Advertisement

How Canada Is Coping With North Korea

U.S. Secretary of State Rex Tillerson isn’t the only North American official talking to North Korea amid escalating nuclear threats. Canada is also trying to negotiate with the nation ruled by “Little Rocket Man,” as President Trump has nicknamed Kim Jong-un.

“North Korea we’re very concerned about. We’re a Pacific nation as well,” Chrystia Freeland, Canada’s Foreign Minister, said Tuesday at Fortune’s Most Powerful Women summit in Washington, D.C.

Freeland, who serves in the cabinet of Canadian Prime Minister Justin Trudeau, said she and her colleagues “have been working closely with the United States with Secretary Tillerson” to neutralize risks posed by North Korea and its increasingly powerful missile arsenal.
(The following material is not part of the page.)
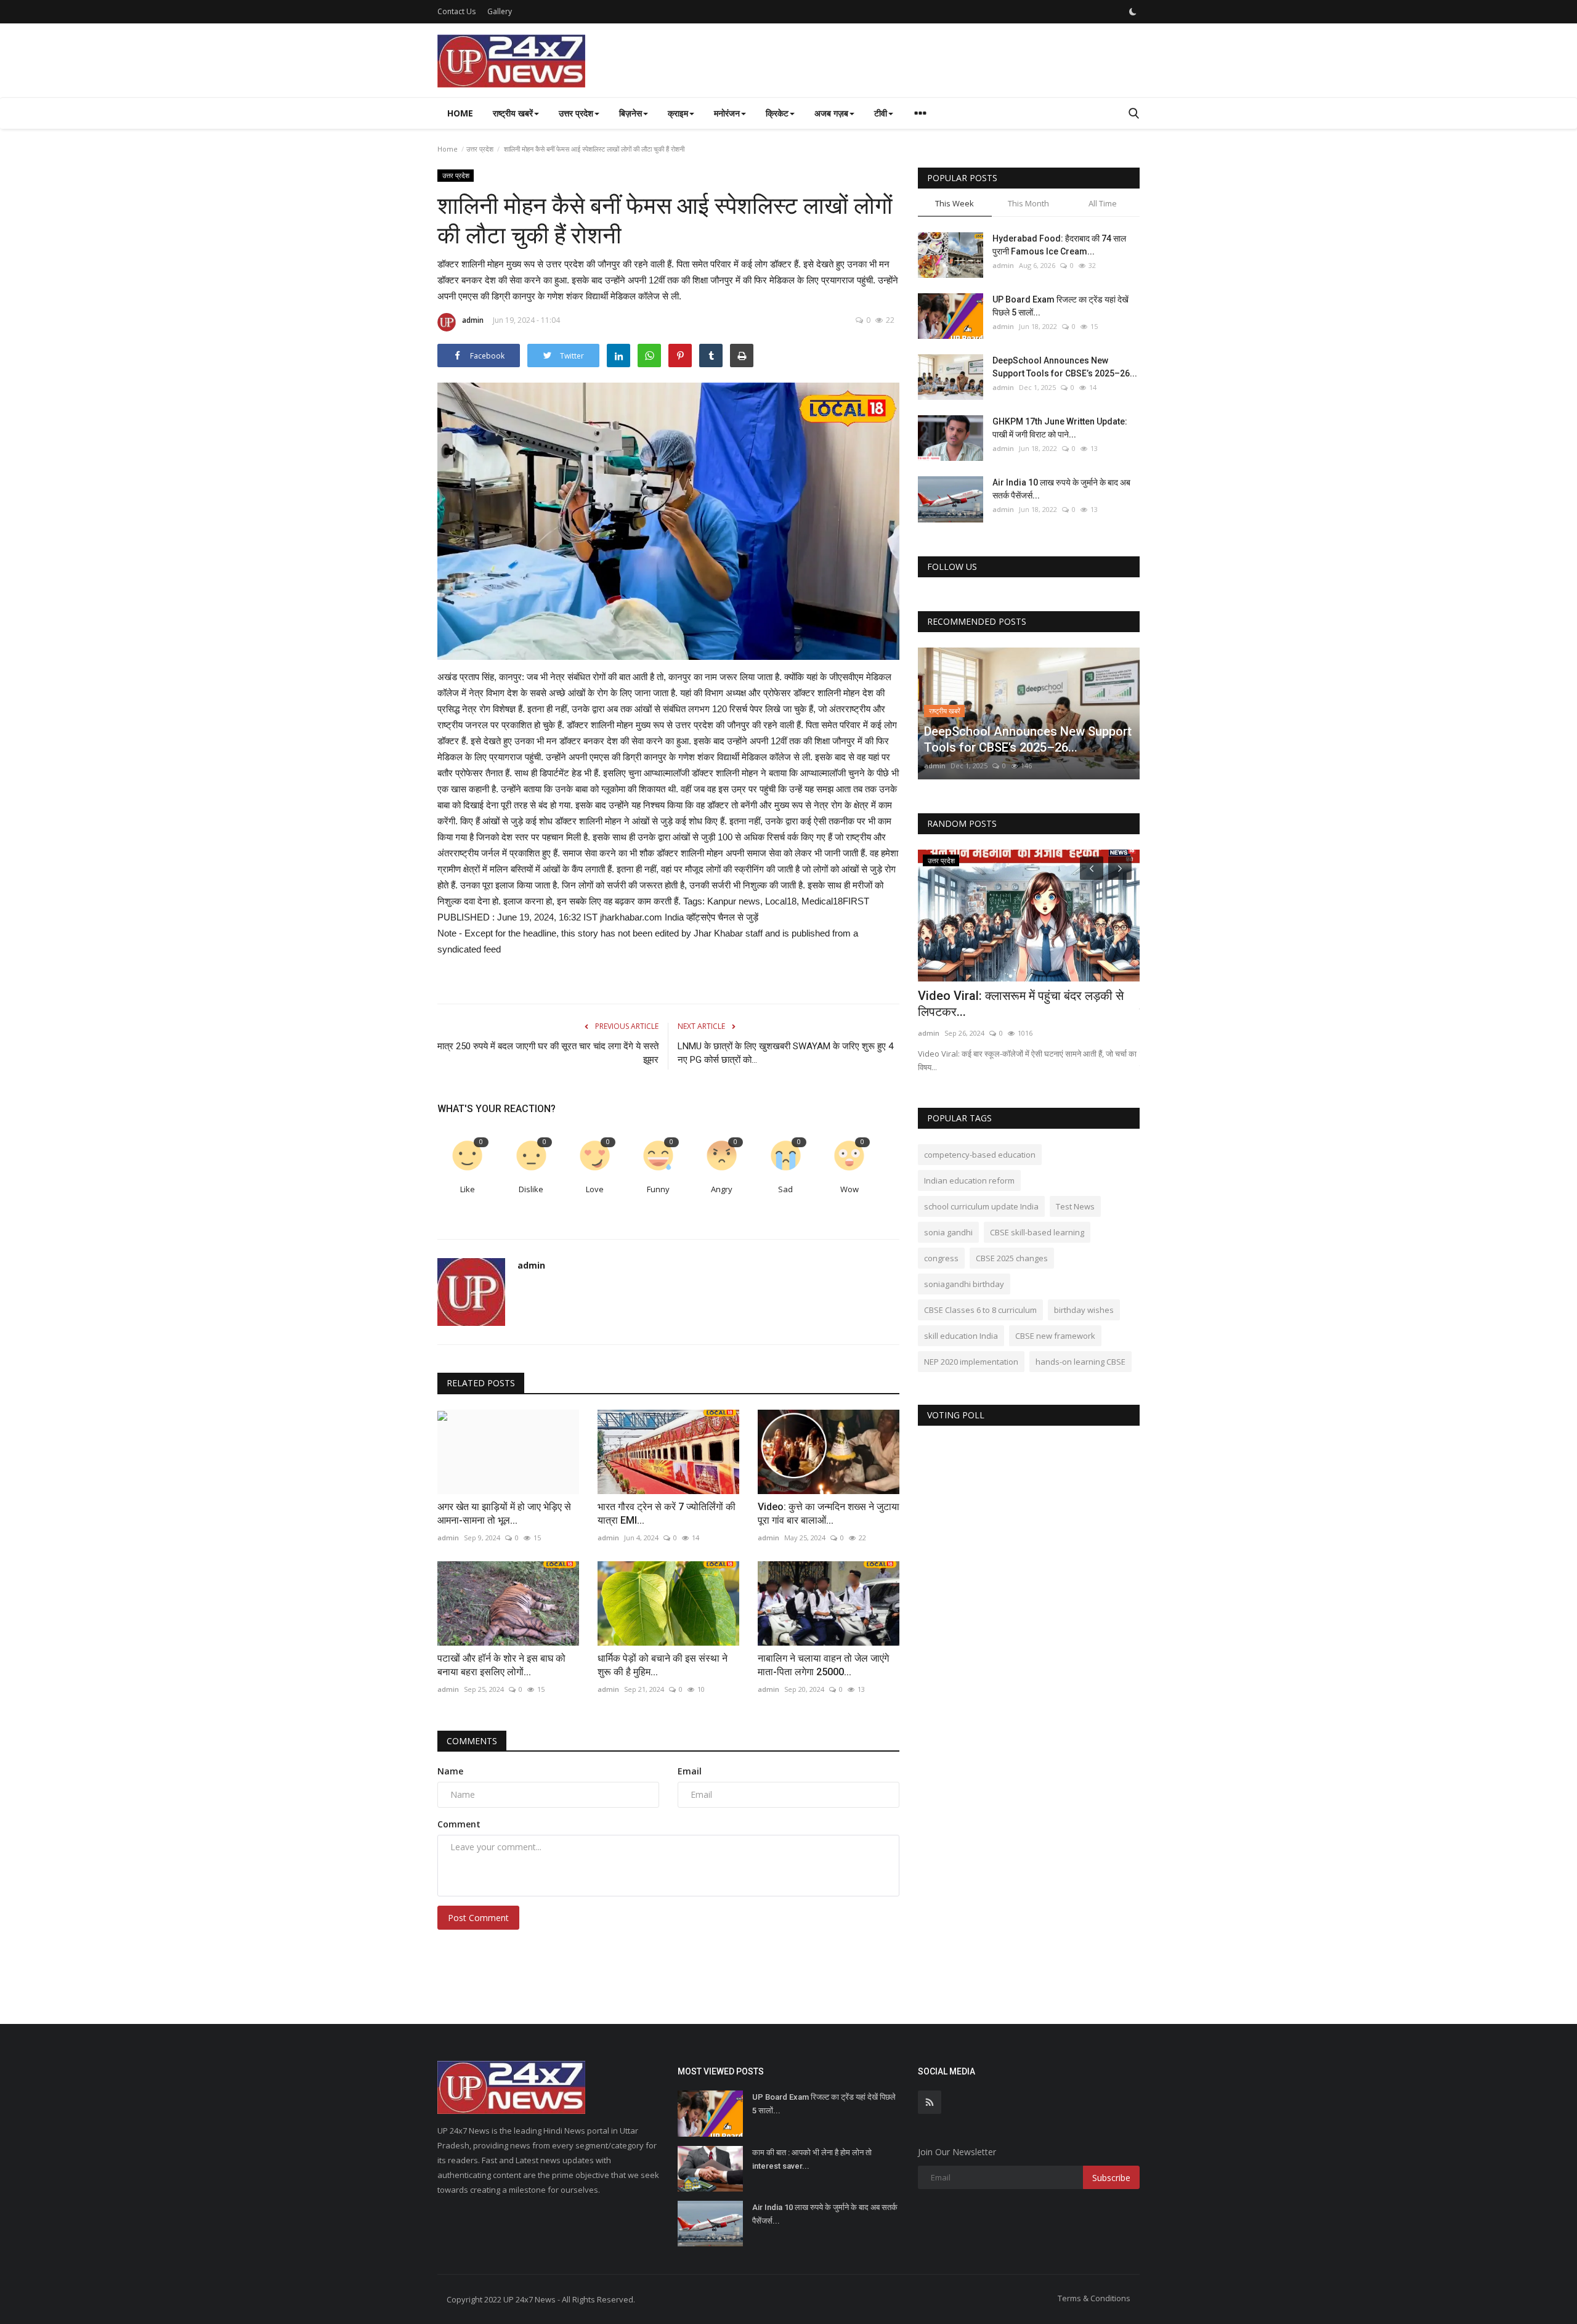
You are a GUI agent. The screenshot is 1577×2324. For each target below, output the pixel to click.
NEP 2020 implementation (971, 1361)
Tillerson admitted for the first time late last month that the U.S. had “lines of communication to Pyongyang” in North Korea, saying, “We can talk to them, we do talk to them.”

Though Trump has criticized Tillerson for “wasting his time” with that approach, Freeland voiced support for it at the conference Tuesday. “I also think with North Korea, it’s important to keep some lines of communication open,” she said. “It is possible to have some conversations.”

For example, a dispute arose recently between the countries when North Korea imprisoned Canadian missionary and pastor Hyeon Soo Lim. Despite Canada’s lack of an official diplomatic relationship with North Korea, Trudeau’s national security advisor, Daniel Jean, traveled to the isolated Asian country in August; a day later, the prisoner, better known as Pastor Lim, flew back to Canada the following day.

“We can have conversations even as we have serious concerns and say this is not acceptable,” Freeland said.

Still, she has a less than rosy outlook on geopolitical issues in general, describing what she sees as a “fracture” in the 70-year-old system of international economic cooperation. “I think that this is probably the most uncertain moment in international relations since the Second World War,” she added.

As for dealing with tensions in North Korea, there’s another key prong in Canada’s strategy: South Korea, which Freeland called an important ally. “Because if we’re feeling anxious about North Korea, imagine how South Korea feels,” she said.